For Alabamians, the 18-hour period when the storms were striking seemed never-ending. Twelve years after the April 27th storms, it remains one of the deadliest and most destructive tornado outbreaks in United States history.
More than 100 North Alabamians were killed. One of the communities where people died from the storms was in Marshall County.
William Johnson lives in Arab. He says in the days after the tornadoes, power outages and desperate times led to his home and several of his relative’s homes being robbed. Johnson admits to getting a bit overwhelmed thinking about the time even today.
“I couldn’t just imagine it all being gone like it did, but my son was in the Huntsville Hospital and I guess my thoughts were about him,” he said. “It was a bad time. I get choked up about it.”
Johnson recalled what happened that day.
“I said ‘Where is Shannon? and the boys?’ he said. “They said the boys are alright they’re at their grandmother’s house and Shannon’s in the Huntsville Hospital so I didn’t even come from the highway over here. I just tore out to Huntsville and when I got over there it was just a mad house it was so much people it was pitiful.”
Johnson said he waited all night in the crowded hospital but they were also working with limited resources.
“It was about 12 o’clock when they finally came out into the emergency room and said that my son had some neck injuries,” he said “They didn’t know how bad because they didn’t have no power, they were operating on emergency power, and said that we don’t know how bad the crack is but maybe tomorrow well have some electricity to find out just how bad he is.”

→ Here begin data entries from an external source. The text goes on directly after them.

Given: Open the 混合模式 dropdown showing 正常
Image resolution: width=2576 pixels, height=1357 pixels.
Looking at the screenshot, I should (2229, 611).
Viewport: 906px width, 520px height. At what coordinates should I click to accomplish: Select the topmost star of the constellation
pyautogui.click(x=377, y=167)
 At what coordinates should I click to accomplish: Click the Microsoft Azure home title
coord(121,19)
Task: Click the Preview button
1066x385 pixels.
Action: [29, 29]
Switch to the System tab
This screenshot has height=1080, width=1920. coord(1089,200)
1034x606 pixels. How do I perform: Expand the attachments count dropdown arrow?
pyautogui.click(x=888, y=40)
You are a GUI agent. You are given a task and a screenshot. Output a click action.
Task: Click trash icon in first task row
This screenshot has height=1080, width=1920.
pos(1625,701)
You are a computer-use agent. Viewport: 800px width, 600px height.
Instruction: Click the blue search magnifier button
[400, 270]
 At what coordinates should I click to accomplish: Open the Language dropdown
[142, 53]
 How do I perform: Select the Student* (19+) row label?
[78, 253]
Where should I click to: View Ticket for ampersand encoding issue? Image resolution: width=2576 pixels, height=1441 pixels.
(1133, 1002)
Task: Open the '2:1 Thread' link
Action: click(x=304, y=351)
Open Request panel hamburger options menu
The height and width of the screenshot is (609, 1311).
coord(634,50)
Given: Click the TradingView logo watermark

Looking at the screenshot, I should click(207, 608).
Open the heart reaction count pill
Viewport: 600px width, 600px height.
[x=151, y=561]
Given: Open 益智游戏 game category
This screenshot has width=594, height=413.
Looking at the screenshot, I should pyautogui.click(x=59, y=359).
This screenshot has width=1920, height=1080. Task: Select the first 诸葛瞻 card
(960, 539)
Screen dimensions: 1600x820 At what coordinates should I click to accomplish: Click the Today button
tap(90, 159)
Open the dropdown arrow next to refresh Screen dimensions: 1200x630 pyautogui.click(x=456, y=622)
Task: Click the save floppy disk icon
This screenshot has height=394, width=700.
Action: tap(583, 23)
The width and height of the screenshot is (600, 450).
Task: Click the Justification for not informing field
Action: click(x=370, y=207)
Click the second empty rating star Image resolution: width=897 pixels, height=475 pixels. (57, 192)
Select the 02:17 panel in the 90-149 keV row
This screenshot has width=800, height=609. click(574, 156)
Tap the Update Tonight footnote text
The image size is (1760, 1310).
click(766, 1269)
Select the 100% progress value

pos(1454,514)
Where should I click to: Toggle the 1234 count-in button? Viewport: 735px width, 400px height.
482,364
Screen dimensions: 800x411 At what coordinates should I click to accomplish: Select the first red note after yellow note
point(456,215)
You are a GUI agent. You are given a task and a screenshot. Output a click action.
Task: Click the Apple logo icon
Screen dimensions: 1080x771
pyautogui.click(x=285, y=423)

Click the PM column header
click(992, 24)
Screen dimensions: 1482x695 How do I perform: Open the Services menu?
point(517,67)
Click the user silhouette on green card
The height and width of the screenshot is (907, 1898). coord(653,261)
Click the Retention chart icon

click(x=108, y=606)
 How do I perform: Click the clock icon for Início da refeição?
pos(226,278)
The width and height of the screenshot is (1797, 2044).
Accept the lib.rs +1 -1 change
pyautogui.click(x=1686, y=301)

For emergency services, a lot of the hours were spent at work on April 27th, leaving their families who were equally affected at home alone without them. Madison County EMA Director Jeff Birdwell, thanks his wife for being able to go out and help save others on that day and the weeks following.
“I can’t do it without my family at home and that is probably as true a statement as you can get,” he said. “Again I mention my family and my wife. I would not have been able to go to work had she not been able to get things taken care of at home and I just think that credit goes out to them as much as the first responders.”
On April 27th, 2022 Governor Kay Ivey proclaimed this day a day of remembrance. The people spoken to on this anniversary say they remember it as if it was yesterday and the lessons learned and the lives lost will never be forgotten.